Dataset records

####

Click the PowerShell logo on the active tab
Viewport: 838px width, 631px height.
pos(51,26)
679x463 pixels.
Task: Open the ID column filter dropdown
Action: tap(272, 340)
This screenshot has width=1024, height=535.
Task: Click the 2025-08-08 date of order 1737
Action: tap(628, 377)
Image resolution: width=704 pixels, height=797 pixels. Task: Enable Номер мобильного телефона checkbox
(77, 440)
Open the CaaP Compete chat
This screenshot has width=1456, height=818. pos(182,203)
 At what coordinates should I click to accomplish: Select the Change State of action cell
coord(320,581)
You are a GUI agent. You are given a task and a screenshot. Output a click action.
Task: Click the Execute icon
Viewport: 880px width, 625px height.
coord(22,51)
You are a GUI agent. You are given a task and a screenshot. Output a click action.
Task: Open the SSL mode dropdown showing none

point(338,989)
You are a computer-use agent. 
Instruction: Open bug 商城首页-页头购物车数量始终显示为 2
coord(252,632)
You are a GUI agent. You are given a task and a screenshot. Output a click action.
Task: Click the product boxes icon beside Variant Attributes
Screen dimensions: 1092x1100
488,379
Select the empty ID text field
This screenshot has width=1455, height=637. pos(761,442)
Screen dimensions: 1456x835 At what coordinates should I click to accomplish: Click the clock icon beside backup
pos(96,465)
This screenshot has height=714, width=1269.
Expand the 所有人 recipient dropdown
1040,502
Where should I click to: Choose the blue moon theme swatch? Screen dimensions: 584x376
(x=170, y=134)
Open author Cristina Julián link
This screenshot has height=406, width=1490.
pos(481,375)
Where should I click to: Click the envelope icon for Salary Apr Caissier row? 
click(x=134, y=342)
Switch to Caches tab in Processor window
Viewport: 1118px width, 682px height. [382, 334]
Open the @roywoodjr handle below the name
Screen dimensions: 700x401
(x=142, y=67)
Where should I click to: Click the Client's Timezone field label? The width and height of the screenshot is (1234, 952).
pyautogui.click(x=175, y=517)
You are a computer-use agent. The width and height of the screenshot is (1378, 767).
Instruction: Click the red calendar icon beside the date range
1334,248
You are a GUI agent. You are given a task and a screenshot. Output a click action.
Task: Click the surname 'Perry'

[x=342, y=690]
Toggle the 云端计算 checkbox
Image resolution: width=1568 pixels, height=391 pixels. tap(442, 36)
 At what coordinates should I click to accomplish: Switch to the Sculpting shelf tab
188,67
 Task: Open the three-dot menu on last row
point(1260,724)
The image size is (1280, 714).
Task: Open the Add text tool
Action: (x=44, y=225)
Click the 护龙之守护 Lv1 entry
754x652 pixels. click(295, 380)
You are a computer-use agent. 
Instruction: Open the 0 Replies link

####

Problem:
The full set of entries should appear again, unchanged, line by line.

Solution to the exercise:
Click the PowerShell logo on the active tab
Viewport: 838px width, 631px height.
pos(51,26)
679x463 pixels.
Task: Open the ID column filter dropdown
Action: tap(272, 340)
This screenshot has width=1024, height=535.
Task: Click the 2025-08-08 date of order 1737
Action: tap(628, 377)
Image resolution: width=704 pixels, height=797 pixels. Task: Enable Номер мобильного телефона checkbox
(77, 440)
Open the CaaP Compete chat
This screenshot has width=1456, height=818. pos(182,203)
 At what coordinates should I click to accomplish: Select the Change State of action cell
coord(320,581)
You are a GUI agent. You are given a task and a screenshot. Output a click action.
Task: Click the Execute icon
Viewport: 880px width, 625px height.
coord(22,51)
You are a GUI agent. You are given a task and a screenshot. Output a click action.
Task: Open the SSL mode dropdown showing none

point(338,989)
You are a computer-use agent. 
Instruction: Open bug 商城首页-页头购物车数量始终显示为 2
coord(252,632)
You are a GUI agent. You are given a task and a screenshot. Output a click action.
Task: Click the product boxes icon beside Variant Attributes
Screen dimensions: 1092x1100
488,379
Select the empty ID text field
This screenshot has width=1455, height=637. pos(761,442)
Screen dimensions: 1456x835 At what coordinates should I click to accomplish: Click the clock icon beside backup
pos(96,465)
This screenshot has height=714, width=1269.
Expand the 所有人 recipient dropdown
1040,502
Where should I click to: Choose the blue moon theme swatch? Screen dimensions: 584x376
(x=170, y=134)
Open author Cristina Julián link
This screenshot has height=406, width=1490.
pos(481,375)
Where should I click to: Click the envelope icon for Salary Apr Caissier row? 
click(x=134, y=342)
Switch to Caches tab in Processor window
Viewport: 1118px width, 682px height. [382, 334]
Open the @roywoodjr handle below the name
Screen dimensions: 700x401
(x=142, y=67)
Where should I click to: Click the Client's Timezone field label? The width and height of the screenshot is (1234, 952).
pyautogui.click(x=175, y=517)
You are a computer-use agent. The width and height of the screenshot is (1378, 767).
Instruction: Click the red calendar icon beside the date range
1334,248
You are a GUI agent. You are given a task and a screenshot. Output a click action.
Task: Click the surname 'Perry'

[x=342, y=690]
Toggle the 云端计算 checkbox
Image resolution: width=1568 pixels, height=391 pixels. tap(442, 36)
 At what coordinates should I click to accomplish: Switch to the Sculpting shelf tab
188,67
 Task: Open the three-dot menu on last row
point(1260,724)
The image size is (1280, 714).
Task: Open the Add text tool
Action: (x=44, y=225)
Click the 护龙之守护 Lv1 entry
754x652 pixels. click(295, 380)
You are a computer-use agent. 
Instruction: Open the 0 Replies link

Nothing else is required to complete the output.